Welcome!

Related Topics: Industrial IoT, Microservices Expo

Industrial IoT: Article

Index XML Documents with VTD-XML

How to turn the indexing capability on in your application

Traditionally DOM or SAX-based enterprise applications have to repeat CPU-intensive XML parsing when accessing the same documents multiple times. VTD-XML 2.0 introduces a simple general-purpose XML index called VTD+XML (http://vtd-xml.sourceforge.net/persistence.html) that eliminates the need for repetitive parsing of those applications.

This article combines various examples and the latest benchmark reports to show you how to get started with this indexing. This article also discusses various scenarios and use cases where you may find VTD+XML useful.

Avoid Repetitive XML Parsing with VTD-XML
As discussed in "Simplify XML processing with VTD-XML," to date one of underlying assumptions in XML application development is that an XML document must be parsed before anything else can be done with it.
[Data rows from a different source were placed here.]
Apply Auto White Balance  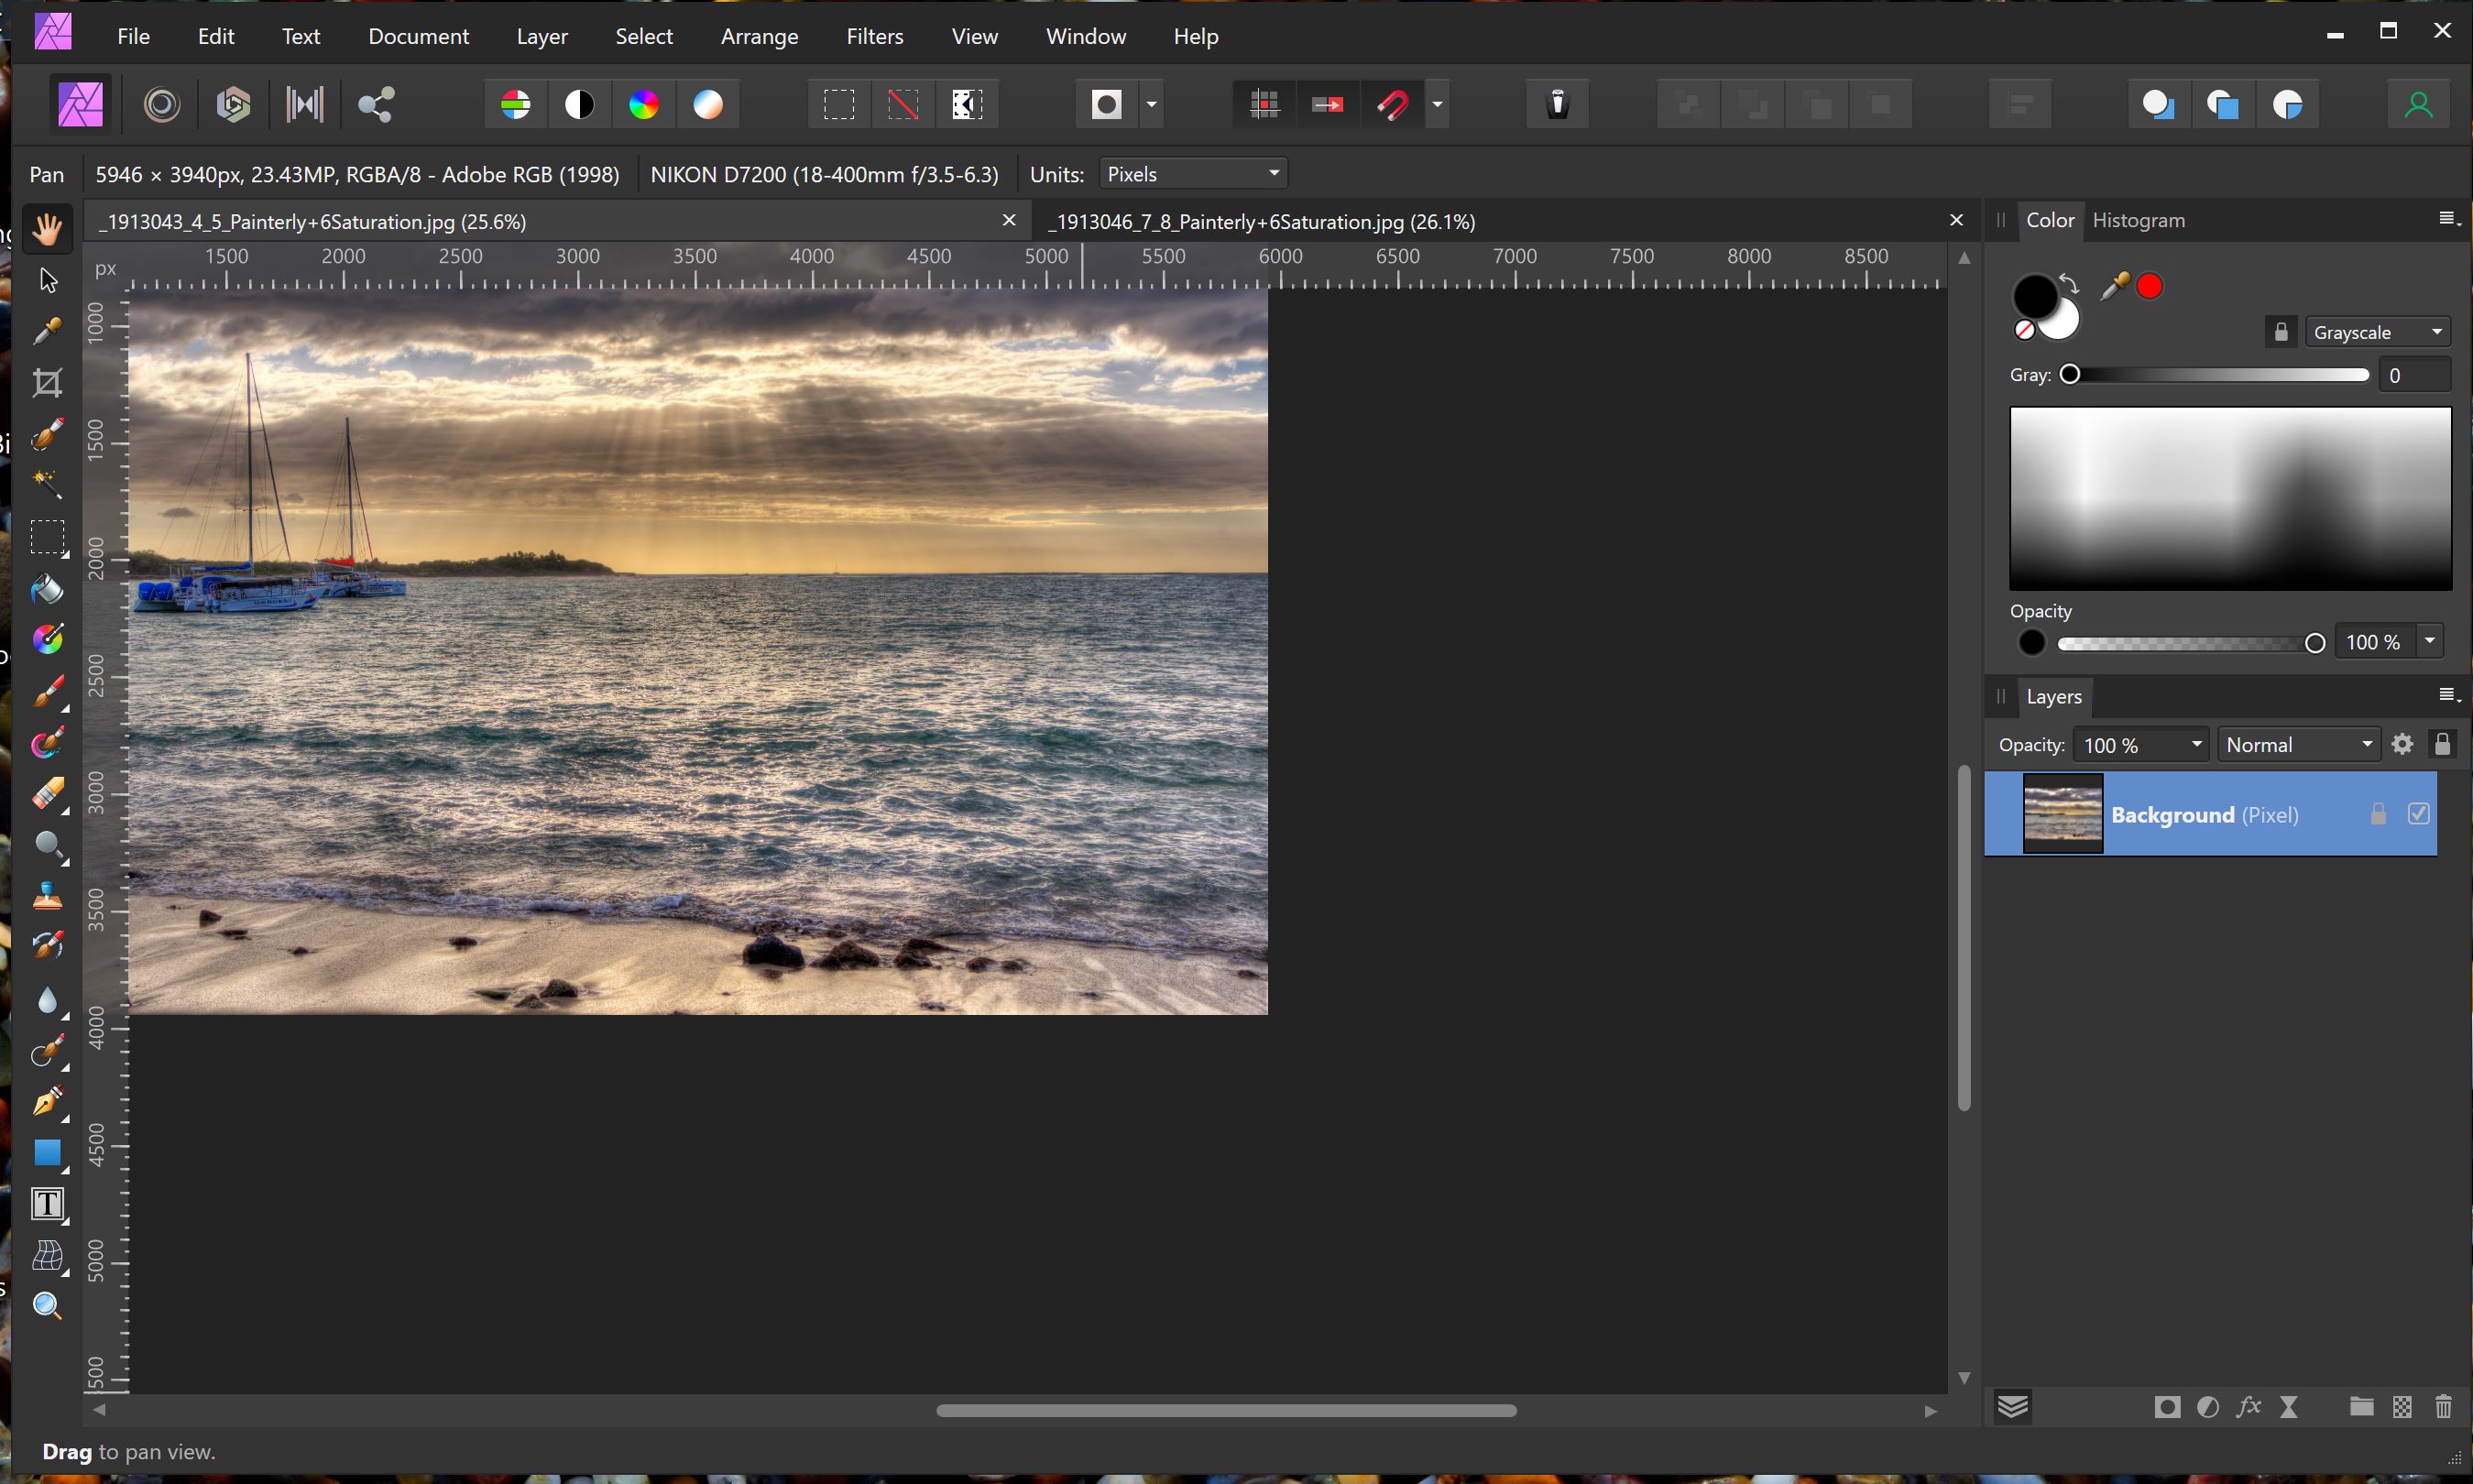(708, 104)
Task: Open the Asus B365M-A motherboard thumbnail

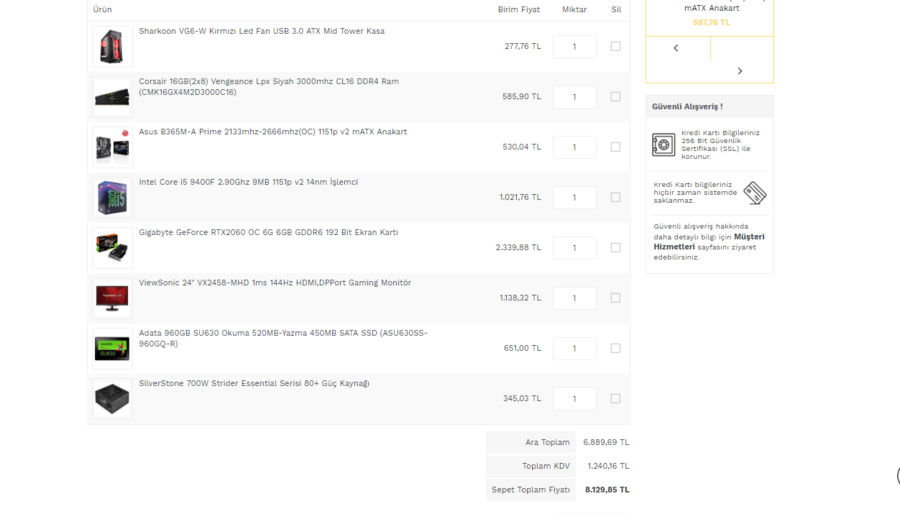Action: point(112,147)
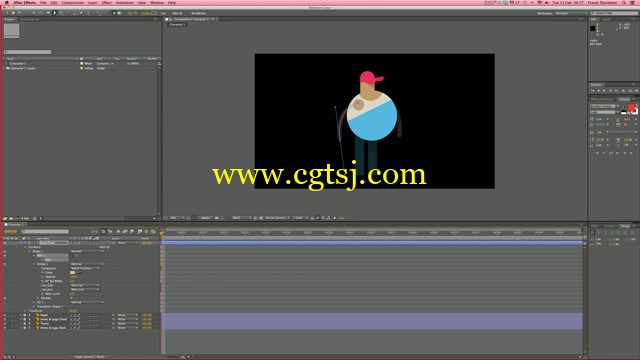Open the Line Cap dropdown
This screenshot has width=640, height=360.
84,285
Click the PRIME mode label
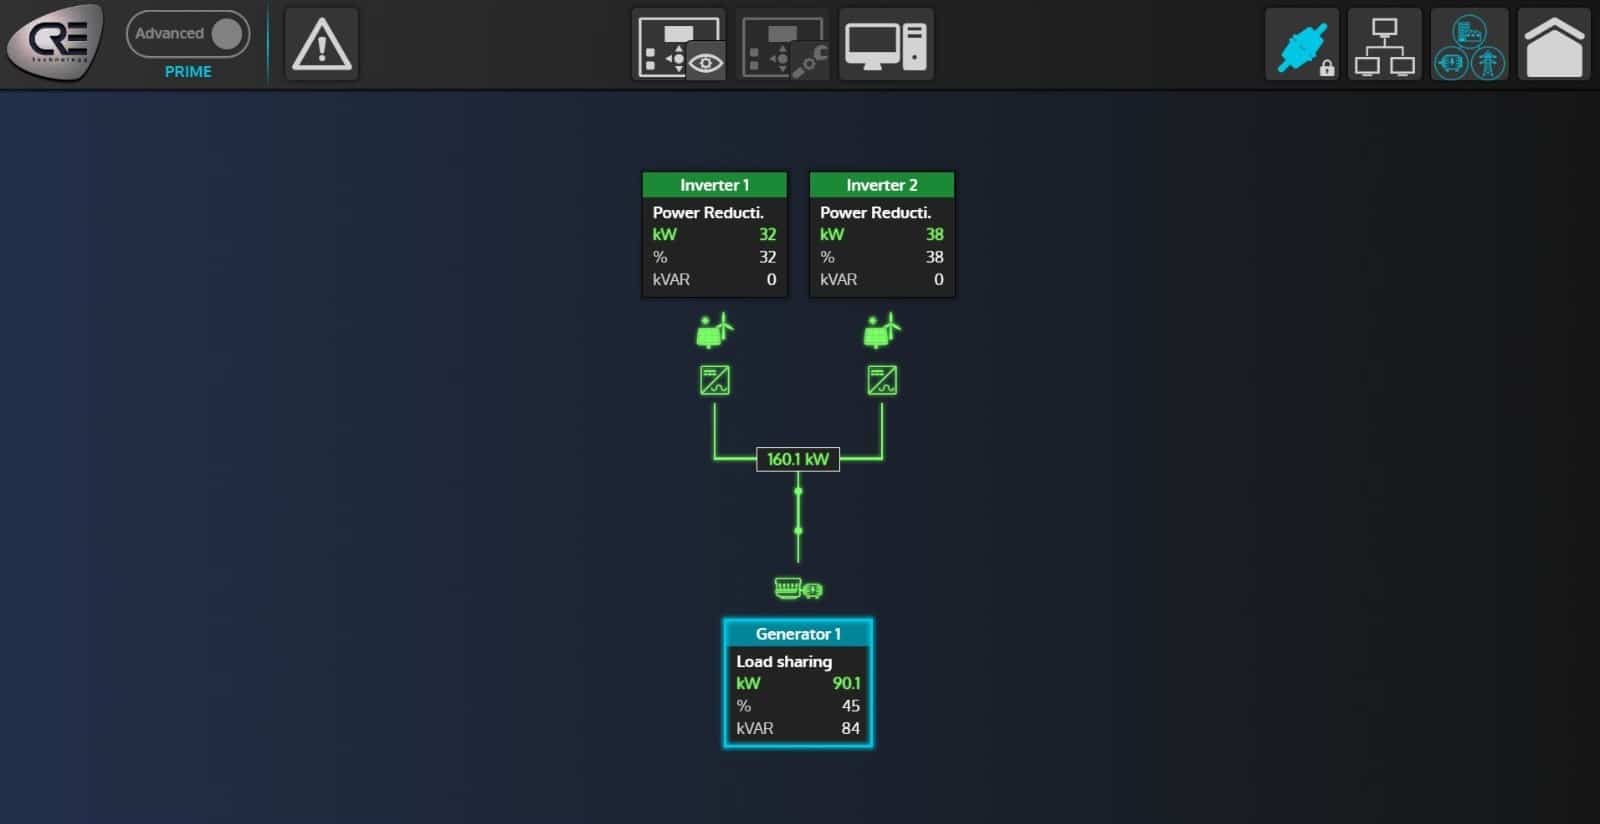1600x824 pixels. (x=188, y=72)

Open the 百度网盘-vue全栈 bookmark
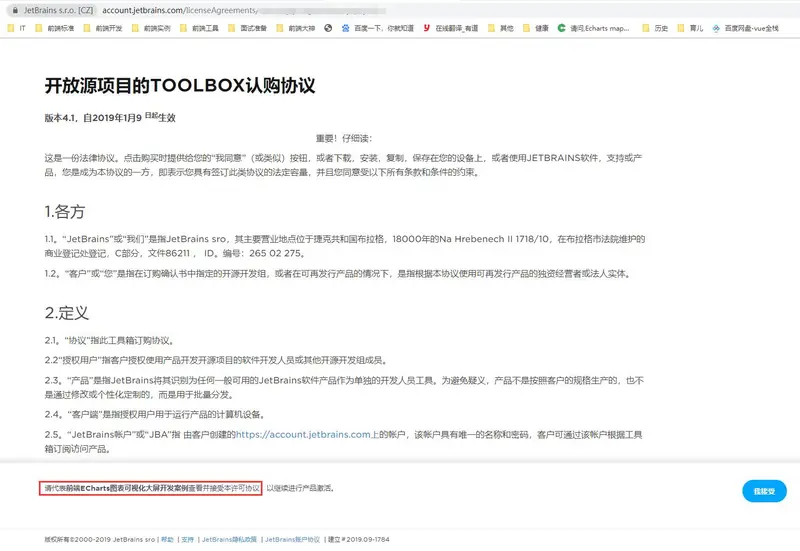pyautogui.click(x=751, y=29)
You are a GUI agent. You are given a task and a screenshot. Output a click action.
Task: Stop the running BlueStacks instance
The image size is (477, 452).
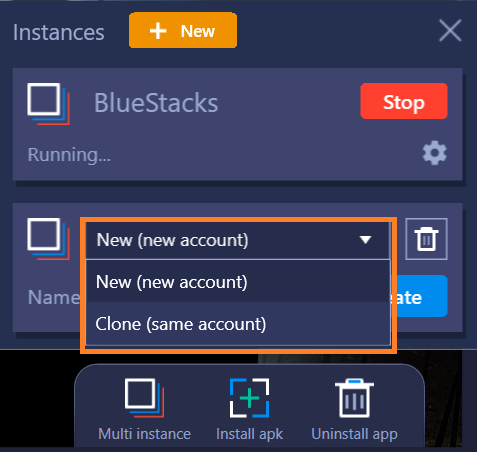[x=404, y=101]
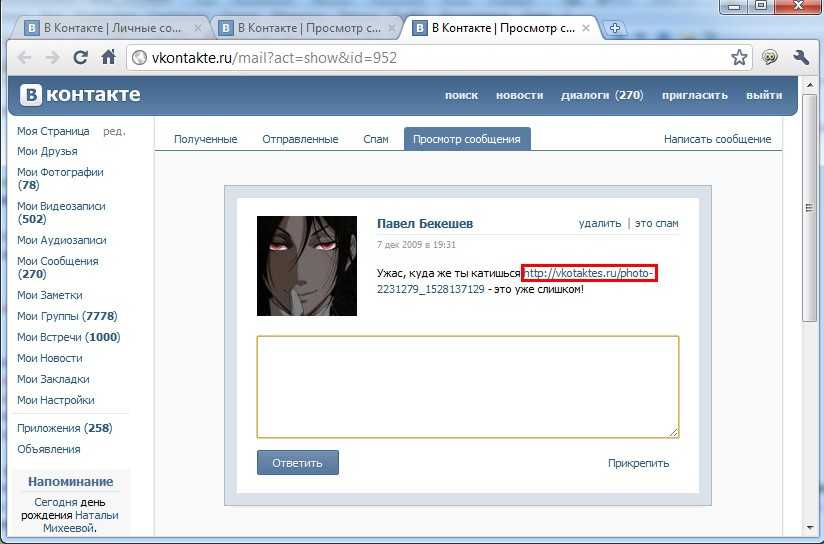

In other words, the processing logic of XML applications can't start without parsing. Frequently considered a threat to database performance, XML parsing is usually many times slower than other XML operations such as XPath evaluation. When those applications perform multiple read-only access to XML data that don't change very often, wouldn't it be nice to able to eliminate the overhead of associated repetitive parsing?

With the native XML indexing feature introduced in version 2.0 of VTD-XML, you can do precisely that. VTDGen, the class encapsulating various parsing routines, now adds "readIndex(...)" and "writeIndex(...)." VTD-XML 2.0 also introduces two new exceptions: indexWriteException and indexReadException.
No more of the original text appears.